[Available records — start]

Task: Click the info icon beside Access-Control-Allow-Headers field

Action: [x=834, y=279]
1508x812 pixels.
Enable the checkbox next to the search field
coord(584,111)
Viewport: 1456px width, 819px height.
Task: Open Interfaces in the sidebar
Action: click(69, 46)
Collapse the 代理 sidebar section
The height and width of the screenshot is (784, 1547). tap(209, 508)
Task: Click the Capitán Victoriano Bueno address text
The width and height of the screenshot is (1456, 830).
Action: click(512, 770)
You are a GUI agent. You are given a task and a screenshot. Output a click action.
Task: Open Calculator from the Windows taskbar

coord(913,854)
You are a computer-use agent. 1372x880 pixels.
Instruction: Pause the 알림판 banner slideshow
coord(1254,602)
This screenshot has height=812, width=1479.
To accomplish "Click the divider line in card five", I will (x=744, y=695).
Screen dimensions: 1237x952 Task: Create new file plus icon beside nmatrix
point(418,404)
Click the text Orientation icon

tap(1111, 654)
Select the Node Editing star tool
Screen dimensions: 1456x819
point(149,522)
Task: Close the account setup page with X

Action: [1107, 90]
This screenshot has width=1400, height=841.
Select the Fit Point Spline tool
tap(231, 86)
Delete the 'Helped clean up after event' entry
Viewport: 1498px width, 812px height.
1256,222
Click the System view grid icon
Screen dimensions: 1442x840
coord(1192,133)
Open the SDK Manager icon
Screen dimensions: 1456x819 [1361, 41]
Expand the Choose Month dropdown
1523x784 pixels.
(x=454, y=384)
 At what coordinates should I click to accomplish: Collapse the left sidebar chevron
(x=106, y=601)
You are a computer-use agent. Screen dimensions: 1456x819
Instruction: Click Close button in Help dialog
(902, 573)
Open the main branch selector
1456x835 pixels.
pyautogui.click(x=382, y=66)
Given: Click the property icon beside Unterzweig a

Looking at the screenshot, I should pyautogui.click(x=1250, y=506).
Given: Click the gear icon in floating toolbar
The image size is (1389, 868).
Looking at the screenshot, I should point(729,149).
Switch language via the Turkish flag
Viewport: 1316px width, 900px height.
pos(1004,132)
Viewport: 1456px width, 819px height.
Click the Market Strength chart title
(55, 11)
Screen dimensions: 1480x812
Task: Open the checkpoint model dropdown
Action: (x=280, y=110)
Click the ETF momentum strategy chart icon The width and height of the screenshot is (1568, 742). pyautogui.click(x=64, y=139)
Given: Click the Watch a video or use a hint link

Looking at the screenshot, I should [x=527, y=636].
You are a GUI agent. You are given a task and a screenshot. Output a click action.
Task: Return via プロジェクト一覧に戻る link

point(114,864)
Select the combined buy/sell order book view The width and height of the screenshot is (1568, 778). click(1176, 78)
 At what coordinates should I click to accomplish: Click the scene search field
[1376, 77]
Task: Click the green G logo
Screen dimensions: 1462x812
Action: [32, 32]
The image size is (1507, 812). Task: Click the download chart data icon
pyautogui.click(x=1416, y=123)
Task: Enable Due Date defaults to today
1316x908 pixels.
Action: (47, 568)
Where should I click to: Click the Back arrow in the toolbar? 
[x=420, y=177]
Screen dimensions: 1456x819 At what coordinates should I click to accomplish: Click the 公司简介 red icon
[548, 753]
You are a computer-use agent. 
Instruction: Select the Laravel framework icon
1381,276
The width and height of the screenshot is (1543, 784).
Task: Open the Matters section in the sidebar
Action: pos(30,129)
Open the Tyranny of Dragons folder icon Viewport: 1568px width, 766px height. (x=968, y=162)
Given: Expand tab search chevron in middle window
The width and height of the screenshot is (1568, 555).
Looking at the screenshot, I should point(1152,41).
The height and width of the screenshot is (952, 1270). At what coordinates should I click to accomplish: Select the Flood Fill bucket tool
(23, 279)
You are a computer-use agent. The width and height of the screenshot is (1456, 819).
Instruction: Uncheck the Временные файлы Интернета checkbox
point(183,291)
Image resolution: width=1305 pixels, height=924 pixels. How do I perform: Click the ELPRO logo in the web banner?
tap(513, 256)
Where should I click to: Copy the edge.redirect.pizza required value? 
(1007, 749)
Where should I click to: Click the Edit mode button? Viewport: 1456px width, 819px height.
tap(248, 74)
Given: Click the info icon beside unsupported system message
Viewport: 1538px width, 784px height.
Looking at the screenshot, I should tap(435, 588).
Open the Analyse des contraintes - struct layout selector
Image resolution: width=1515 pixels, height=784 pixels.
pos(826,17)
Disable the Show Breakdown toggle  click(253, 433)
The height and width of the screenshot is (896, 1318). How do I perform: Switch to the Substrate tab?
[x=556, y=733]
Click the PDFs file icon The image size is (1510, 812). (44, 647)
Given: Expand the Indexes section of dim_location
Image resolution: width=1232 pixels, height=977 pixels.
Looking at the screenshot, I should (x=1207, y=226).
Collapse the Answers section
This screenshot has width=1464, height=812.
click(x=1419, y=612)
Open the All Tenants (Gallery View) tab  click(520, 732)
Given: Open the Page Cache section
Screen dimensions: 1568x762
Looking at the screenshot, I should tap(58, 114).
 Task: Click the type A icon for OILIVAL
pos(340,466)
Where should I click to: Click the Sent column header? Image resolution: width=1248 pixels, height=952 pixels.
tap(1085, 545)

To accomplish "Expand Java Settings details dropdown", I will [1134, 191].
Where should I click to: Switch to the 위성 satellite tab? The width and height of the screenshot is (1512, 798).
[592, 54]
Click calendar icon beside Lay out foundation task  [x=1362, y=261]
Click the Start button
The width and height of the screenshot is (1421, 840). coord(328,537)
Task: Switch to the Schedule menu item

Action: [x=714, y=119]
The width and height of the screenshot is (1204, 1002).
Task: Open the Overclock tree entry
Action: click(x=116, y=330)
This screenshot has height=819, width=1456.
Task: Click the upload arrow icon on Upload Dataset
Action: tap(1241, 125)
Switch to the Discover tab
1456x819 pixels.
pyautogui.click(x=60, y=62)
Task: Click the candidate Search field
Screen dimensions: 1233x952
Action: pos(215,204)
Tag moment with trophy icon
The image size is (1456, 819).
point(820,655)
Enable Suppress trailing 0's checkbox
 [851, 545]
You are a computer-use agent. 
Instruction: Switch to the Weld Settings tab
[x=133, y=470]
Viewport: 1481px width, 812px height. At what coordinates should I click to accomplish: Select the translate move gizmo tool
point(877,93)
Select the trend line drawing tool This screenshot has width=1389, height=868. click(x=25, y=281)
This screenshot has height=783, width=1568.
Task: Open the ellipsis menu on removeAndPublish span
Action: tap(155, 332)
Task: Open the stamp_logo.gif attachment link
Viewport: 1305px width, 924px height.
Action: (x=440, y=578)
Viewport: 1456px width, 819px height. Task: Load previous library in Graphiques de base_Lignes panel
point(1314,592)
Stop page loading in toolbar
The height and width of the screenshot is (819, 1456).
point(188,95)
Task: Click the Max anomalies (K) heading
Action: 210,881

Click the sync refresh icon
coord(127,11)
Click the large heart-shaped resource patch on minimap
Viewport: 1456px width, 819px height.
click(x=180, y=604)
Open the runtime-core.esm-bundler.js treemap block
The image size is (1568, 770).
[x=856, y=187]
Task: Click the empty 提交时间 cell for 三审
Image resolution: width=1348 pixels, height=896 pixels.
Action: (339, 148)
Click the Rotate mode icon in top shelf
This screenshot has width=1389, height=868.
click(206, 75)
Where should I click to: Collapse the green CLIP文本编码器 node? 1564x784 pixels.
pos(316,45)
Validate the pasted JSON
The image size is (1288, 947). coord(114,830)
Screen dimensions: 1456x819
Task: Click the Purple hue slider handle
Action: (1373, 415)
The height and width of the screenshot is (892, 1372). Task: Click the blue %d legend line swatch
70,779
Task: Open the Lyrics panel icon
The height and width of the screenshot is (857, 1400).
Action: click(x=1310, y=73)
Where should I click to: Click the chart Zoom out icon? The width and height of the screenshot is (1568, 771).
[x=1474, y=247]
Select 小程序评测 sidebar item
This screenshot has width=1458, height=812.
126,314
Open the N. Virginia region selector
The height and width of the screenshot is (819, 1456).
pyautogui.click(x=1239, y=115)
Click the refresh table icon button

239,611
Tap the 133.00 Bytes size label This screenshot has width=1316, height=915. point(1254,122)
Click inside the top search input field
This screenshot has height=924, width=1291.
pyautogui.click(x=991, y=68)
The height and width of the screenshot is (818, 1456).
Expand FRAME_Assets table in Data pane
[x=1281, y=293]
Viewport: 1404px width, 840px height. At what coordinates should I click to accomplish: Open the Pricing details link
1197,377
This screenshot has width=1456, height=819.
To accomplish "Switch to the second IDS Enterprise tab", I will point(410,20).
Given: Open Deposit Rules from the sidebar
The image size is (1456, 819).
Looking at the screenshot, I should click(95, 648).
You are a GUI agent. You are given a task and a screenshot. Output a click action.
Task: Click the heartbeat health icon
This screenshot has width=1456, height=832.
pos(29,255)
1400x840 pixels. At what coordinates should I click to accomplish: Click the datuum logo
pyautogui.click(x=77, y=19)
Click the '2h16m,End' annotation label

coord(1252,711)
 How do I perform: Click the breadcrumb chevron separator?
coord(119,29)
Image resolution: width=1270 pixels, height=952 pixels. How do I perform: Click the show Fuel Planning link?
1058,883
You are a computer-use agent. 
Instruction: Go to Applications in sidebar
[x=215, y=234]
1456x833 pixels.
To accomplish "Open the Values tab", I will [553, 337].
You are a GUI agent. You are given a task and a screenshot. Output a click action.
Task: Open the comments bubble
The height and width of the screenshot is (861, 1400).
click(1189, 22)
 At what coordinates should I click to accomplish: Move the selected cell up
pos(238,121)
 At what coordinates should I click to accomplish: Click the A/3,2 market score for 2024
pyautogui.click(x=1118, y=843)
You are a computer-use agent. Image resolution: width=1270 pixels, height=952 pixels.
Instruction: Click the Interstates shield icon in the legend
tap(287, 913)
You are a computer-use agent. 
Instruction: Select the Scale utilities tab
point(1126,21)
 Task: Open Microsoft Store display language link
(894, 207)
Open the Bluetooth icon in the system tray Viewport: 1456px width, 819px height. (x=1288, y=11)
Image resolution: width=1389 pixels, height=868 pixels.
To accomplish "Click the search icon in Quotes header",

[Available records — finish]

* _Exercise directions_
Which lines above hold the word "will"? Copy each of them.

* _Solution_
To accomplish "Click the divider line in card five", I will (x=744, y=695).
To accomplish "Expand Java Settings details dropdown", I will [1134, 191].
To accomplish "Switch to the second IDS Enterprise tab", I will point(410,20).
To accomplish "Open the Values tab", I will [553, 337].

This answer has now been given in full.